START Selected excerpt

A long-empty stretch of Jackson Avenue in Uptown Memphis might finally be waking up, with city redevelopment officials quietly lining up a full-service grocery as the potential anchor for a mixed-use project.

The 3.3-acre site, known as Manassas Market at 544 Jackson Ave. just north of the St. Jude campus, has sat largely dormant and debated in neighborhood meetings for years. Now the Memphis and Shelby County Community Redevelopment Agency (CRA) is reviewing proposals that could bring back a grocery store, housing and other retail.

According to the Memphis Business Journal, the CRA has identified a prospective grocery operator as part of its mixed-use vision for the parcel. The agency has not named the grocer, and there is no signed lease or formal approval, so for now the tenant remains a bit of a cliffhanger.

END Selected excerpt

Work order: Return the passage on the Jackson Avenue redevelopment word for word, everything from "A long-empty stretch" down to "of a cliffhanger.".

START Provided records

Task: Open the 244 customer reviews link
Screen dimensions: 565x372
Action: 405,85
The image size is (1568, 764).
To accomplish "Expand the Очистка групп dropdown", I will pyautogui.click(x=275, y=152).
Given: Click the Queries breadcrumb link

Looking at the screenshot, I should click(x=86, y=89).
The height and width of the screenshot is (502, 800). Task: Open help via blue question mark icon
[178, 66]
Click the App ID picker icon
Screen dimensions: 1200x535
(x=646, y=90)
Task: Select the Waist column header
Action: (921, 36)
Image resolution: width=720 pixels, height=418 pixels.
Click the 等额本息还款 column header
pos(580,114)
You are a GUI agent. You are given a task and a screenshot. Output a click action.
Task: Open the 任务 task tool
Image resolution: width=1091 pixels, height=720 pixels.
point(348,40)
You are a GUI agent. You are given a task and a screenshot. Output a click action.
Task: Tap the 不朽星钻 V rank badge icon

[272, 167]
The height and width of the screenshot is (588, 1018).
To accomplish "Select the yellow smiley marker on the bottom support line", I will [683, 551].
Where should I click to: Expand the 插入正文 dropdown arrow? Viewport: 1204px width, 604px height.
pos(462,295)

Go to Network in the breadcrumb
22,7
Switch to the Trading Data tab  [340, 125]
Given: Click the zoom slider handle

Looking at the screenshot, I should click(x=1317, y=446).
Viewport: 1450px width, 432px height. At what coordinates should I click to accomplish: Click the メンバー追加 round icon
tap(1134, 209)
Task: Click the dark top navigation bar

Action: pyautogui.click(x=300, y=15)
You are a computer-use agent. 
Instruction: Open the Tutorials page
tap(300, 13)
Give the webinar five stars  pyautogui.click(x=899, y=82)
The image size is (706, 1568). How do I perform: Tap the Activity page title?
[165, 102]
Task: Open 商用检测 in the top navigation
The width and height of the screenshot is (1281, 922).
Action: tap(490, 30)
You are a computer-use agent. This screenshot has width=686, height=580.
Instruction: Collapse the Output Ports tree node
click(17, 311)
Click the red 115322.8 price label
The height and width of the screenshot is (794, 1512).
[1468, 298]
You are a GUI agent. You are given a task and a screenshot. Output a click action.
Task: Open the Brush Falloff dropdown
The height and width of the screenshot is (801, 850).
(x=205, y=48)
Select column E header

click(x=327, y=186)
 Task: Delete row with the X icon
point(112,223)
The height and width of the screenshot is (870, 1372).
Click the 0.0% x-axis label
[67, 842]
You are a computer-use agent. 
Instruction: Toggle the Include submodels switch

END Provided records

Written solution:
A long-empty stretch of Jackson Avenue in Uptown Memphis might finally be waking up, with city redevelopment officials quietly lining up a full-service grocery as the potential anchor for a mixed-use project.

The 3.3-acre site, known as Manassas Market at 544 Jackson Ave. just north of the St. Jude campus, has sat largely dormant and debated in neighborhood meetings for years. Now the Memphis and Shelby County Community Redevelopment Agency (CRA) is reviewing proposals that could bring back a grocery store, housing and other retail.

According to the Memphis Business Journal, the CRA has identified a prospective grocery operator as part of its mixed-use vision for the parcel. The agency has not named the grocer, and there is no signed lease or formal approval, so for now the tenant remains a bit of a cliffhanger.